Il tour è tutto esaurito da tempo e le vendite della raccolta Primo Tempo stanno andando benissimo: periodo d'oro per Ligabue che, come al solito, quando appare in pubblico lo fa nel migliore dei modi e facendo impazzire i suoi fan.
Così, proprio in occasione del lancio del disco e del tour, il cantautore ha rilasciato un'intervista a Donna Moderna in cui racconta i suoi anni che passano.

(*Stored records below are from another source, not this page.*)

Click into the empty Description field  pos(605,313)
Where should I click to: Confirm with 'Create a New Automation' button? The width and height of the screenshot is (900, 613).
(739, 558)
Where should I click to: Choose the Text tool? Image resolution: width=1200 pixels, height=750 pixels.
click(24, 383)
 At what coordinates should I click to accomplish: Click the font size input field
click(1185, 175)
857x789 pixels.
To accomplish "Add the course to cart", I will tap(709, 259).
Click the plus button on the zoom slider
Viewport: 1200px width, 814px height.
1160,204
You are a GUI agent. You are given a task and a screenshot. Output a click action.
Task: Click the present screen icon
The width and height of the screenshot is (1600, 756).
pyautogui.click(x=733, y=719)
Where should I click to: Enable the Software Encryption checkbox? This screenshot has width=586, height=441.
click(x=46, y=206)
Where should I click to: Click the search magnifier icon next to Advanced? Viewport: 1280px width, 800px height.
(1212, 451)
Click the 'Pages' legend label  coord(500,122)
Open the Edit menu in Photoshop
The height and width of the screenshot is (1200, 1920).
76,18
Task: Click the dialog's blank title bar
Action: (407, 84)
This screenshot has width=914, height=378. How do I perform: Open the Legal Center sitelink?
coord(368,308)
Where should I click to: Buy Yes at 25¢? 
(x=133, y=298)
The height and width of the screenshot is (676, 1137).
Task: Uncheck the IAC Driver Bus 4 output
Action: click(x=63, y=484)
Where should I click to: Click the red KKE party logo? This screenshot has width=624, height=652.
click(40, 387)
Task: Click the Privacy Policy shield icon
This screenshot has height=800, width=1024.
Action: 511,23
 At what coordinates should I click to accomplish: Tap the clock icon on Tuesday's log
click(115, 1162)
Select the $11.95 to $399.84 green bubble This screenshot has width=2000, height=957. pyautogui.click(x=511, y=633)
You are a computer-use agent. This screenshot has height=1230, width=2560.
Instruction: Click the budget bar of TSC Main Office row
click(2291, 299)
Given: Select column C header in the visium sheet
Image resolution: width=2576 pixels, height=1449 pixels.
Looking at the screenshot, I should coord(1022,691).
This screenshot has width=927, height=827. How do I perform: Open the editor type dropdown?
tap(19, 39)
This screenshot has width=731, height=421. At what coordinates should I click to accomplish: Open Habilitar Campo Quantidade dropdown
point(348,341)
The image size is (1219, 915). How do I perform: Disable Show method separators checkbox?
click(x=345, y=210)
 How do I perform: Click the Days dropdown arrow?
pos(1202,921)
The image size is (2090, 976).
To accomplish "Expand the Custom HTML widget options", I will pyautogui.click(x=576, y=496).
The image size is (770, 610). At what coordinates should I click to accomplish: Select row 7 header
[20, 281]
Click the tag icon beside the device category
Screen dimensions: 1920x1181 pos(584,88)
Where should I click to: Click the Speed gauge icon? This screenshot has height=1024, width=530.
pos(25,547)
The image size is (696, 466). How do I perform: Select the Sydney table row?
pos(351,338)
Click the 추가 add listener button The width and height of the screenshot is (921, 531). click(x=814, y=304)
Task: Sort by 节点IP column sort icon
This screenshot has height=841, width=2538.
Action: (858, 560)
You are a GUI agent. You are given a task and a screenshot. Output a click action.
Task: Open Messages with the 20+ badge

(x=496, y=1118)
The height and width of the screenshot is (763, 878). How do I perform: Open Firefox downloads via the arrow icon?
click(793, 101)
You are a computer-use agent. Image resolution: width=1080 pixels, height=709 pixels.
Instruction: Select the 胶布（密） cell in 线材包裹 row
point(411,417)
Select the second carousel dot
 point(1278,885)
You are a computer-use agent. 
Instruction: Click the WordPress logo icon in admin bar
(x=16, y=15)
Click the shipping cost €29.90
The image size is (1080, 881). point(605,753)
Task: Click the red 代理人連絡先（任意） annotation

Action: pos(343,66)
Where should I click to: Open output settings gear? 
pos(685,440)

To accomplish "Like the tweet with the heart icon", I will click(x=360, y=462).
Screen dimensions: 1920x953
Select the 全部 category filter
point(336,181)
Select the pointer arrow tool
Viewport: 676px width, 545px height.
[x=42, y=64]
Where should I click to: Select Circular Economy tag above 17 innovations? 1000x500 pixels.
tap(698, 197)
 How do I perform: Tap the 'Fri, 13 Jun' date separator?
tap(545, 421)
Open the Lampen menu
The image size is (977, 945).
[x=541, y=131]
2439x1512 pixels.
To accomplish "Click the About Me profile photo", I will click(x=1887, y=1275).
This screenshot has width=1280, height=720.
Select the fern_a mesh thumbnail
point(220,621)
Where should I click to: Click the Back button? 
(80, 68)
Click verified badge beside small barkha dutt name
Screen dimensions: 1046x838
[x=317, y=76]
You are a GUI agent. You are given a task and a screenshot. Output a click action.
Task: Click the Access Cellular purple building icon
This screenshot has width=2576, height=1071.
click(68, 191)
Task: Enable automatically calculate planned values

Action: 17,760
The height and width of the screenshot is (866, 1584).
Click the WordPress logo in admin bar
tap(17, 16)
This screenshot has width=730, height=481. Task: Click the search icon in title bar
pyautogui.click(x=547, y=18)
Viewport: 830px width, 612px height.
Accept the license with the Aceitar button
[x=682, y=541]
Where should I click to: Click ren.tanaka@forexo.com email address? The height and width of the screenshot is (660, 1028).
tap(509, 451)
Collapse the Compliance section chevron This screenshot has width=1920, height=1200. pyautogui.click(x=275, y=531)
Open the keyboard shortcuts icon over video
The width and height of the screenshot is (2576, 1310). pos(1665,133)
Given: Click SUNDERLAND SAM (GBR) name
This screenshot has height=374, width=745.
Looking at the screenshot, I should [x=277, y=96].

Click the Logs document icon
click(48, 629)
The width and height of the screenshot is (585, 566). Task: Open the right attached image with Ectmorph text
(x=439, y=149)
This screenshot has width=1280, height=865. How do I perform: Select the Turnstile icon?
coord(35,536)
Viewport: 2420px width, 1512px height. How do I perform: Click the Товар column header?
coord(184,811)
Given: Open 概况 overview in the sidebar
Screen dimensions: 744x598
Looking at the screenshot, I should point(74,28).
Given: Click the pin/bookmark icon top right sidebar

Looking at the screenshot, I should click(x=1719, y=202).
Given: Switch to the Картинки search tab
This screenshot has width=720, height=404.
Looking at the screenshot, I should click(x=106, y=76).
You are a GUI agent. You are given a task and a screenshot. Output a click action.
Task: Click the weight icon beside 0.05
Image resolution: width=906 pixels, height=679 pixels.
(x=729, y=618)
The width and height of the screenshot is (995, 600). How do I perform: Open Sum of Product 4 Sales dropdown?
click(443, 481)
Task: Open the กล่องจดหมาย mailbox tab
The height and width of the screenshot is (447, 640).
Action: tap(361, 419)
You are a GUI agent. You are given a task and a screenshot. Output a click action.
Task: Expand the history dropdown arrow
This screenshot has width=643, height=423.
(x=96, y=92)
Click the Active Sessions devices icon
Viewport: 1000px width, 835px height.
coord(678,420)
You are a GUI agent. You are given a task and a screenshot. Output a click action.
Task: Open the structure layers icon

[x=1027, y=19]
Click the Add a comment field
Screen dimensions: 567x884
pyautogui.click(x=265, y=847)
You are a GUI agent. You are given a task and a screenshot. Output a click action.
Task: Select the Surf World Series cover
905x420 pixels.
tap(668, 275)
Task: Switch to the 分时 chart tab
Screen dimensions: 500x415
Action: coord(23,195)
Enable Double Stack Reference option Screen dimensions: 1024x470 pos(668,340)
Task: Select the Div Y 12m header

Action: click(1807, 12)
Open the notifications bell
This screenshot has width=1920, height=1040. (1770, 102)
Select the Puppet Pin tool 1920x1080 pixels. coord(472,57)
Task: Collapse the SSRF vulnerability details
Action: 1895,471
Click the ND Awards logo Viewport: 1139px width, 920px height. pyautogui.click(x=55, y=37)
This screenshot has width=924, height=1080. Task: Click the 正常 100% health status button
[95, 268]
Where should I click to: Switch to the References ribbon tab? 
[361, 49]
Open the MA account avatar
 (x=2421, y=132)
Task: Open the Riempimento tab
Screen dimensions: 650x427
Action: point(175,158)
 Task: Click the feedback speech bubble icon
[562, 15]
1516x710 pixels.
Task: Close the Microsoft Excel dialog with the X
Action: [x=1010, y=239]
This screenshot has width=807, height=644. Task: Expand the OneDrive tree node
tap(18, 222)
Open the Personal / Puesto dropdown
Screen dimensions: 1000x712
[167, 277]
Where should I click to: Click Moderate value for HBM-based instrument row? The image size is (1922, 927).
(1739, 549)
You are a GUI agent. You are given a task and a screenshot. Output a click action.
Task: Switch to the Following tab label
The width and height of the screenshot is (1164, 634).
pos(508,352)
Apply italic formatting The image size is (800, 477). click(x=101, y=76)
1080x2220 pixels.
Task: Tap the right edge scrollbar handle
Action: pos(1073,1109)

"Non sono cieco, gli specchi di casa mostrano i segni dell'invecchiamento. Se rifletto sui numeri, la mia età mi fa senso. Poi però dico cose che piacciono anche ai ragazzini, e allora torna l'ottimismo. Anche il corpo regge al passare del tempo", dice il 47enne Ligabue, per il quale però il tempo non sembra passare mai, almeno in apparenza.
"Sono un uomo predisposto alla malinconia", prosegue poi il Liga, "ma sto attraversando il periodo più bello della mia vita, come se di colpo mi fossi reso conto della qualità e quantità dell'affetto che ricevo dagli altri. Che stupido a non accorgermene prima".
Sulla situazione politica italiana commenta: "sono uno di quelli che hanno fatto in tempo a sperare che la politica cambiasse le cose. Ovvio che sia deluso. Veltroni? Lo giudicherò quando avrà fatto qualcosa di buono per il Pd. A chi mi chiede cosa penso del nuovo partito, rispondo che oramai valuto le persone dopo averle viste al lavoro".
Evidentemente ha imparato sulla sua pelle: meglio giudicare in fieri che prima.